Exactly the lines starting at the line containing "referente (73, 892)" and ending at the line containing "Tulsa (190, 324)" are to be written out from the listing below, both included.

++++++++

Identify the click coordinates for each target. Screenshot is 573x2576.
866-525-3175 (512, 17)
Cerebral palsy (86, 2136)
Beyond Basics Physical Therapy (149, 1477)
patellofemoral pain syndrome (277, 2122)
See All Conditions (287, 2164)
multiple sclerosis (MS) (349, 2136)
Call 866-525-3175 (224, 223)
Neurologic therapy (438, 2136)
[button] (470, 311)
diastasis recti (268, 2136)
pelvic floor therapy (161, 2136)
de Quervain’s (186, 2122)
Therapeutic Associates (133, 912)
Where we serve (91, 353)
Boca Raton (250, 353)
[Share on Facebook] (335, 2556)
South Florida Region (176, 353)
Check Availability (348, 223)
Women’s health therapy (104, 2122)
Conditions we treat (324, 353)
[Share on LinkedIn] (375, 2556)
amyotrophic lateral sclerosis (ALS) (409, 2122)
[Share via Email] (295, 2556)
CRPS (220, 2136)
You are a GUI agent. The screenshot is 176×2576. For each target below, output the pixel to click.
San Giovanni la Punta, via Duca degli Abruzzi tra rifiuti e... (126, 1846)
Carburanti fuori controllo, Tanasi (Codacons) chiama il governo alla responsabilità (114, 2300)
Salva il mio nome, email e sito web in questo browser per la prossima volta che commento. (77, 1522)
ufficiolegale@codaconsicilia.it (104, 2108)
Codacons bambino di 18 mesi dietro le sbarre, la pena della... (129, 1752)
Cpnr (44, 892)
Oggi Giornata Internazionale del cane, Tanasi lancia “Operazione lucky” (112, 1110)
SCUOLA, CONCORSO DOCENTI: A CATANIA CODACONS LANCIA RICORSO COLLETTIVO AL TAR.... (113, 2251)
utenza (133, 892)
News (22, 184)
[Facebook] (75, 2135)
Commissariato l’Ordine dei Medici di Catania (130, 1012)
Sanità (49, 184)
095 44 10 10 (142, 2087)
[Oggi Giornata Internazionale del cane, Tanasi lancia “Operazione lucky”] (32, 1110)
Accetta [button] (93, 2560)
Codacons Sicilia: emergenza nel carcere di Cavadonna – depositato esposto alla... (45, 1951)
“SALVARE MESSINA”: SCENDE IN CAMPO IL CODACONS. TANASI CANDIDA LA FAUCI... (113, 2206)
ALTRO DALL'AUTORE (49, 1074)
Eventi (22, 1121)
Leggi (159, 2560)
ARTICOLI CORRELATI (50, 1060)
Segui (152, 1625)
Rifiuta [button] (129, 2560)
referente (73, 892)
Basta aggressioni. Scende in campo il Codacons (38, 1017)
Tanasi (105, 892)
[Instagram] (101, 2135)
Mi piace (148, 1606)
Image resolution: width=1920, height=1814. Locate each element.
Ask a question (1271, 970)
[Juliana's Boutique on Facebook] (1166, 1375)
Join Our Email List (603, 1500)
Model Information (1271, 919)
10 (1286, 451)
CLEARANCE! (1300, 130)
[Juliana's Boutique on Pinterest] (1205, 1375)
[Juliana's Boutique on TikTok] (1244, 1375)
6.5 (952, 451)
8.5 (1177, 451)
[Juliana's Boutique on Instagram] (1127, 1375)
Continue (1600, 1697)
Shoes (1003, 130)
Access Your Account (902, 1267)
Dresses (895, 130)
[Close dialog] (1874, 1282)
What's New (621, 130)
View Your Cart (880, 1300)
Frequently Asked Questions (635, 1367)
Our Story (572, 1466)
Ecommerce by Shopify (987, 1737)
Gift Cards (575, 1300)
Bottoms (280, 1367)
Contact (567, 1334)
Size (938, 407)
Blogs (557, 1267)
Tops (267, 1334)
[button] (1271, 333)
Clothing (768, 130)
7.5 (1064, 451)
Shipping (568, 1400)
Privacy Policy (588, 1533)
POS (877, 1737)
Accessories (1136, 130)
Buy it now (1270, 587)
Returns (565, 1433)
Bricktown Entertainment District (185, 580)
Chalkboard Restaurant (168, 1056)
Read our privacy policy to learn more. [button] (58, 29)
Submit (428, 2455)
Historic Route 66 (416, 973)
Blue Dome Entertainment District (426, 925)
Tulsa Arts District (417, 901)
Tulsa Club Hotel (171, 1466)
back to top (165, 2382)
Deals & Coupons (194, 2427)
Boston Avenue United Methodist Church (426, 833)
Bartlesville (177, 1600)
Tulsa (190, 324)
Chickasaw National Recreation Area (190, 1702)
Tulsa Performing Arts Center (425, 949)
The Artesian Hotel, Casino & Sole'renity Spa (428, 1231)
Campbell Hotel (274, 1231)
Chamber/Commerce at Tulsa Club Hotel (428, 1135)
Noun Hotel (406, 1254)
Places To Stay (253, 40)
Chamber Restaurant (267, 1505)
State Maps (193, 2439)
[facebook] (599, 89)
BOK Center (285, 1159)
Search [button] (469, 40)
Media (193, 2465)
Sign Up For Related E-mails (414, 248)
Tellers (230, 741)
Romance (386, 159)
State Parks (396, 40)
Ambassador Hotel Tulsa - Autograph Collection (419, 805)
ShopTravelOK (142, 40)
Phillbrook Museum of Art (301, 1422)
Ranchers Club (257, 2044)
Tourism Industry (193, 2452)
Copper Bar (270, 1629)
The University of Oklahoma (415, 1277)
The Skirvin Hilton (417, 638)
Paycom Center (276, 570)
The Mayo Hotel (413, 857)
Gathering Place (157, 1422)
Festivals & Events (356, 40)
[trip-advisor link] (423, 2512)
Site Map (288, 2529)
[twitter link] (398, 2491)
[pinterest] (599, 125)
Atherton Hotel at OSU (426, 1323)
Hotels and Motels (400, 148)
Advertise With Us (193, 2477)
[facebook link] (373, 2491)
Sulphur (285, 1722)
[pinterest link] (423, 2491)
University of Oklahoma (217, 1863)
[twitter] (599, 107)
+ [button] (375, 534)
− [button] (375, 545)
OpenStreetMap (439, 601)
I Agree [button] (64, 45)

++++++++

**YOUR SOLUTION:**
referente (73, 892)
Basta aggressioni. Scende in campo il Codacons (38, 1017)
Tanasi (105, 892)
[Instagram] (101, 2135)
Mi piace (148, 1606)
Image resolution: width=1920, height=1814. Locate each element.
Ask a question (1271, 970)
[Juliana's Boutique on Facebook] (1166, 1375)
Join Our Email List (603, 1500)
Model Information (1271, 919)
10 (1286, 451)
CLEARANCE! (1300, 130)
[Juliana's Boutique on Pinterest] (1205, 1375)
[Juliana's Boutique on TikTok] (1244, 1375)
6.5 (952, 451)
8.5 (1177, 451)
[Juliana's Boutique on Instagram] (1127, 1375)
Continue (1600, 1697)
Shoes (1003, 130)
Access Your Account (902, 1267)
Dresses (895, 130)
[Close dialog] (1874, 1282)
What's New (621, 130)
View Your Cart (880, 1300)
Frequently Asked Questions (635, 1367)
Our Story (572, 1466)
Ecommerce by Shopify (987, 1737)
Gift Cards (575, 1300)
Bottoms (280, 1367)
Contact (567, 1334)
Size (938, 407)
Blogs (557, 1267)
Tops (267, 1334)
[button] (1271, 333)
Clothing (768, 130)
7.5 (1064, 451)
Shipping (568, 1400)
Privacy Policy (588, 1533)
POS (877, 1737)
Accessories (1136, 130)
Buy it now (1270, 587)
Returns (565, 1433)
Bricktown Entertainment District (185, 580)
Chalkboard Restaurant (168, 1056)
Read our privacy policy to learn more. [button] (58, 29)
Submit (428, 2455)
Historic Route 66 (416, 973)
Blue Dome Entertainment District (426, 925)
Tulsa Arts District (417, 901)
Tulsa Club Hotel (171, 1466)
back to top (165, 2382)
Deals & Coupons (194, 2427)
Boston Avenue United Methodist Church (426, 833)
Bartlesville (177, 1600)
Tulsa (190, 324)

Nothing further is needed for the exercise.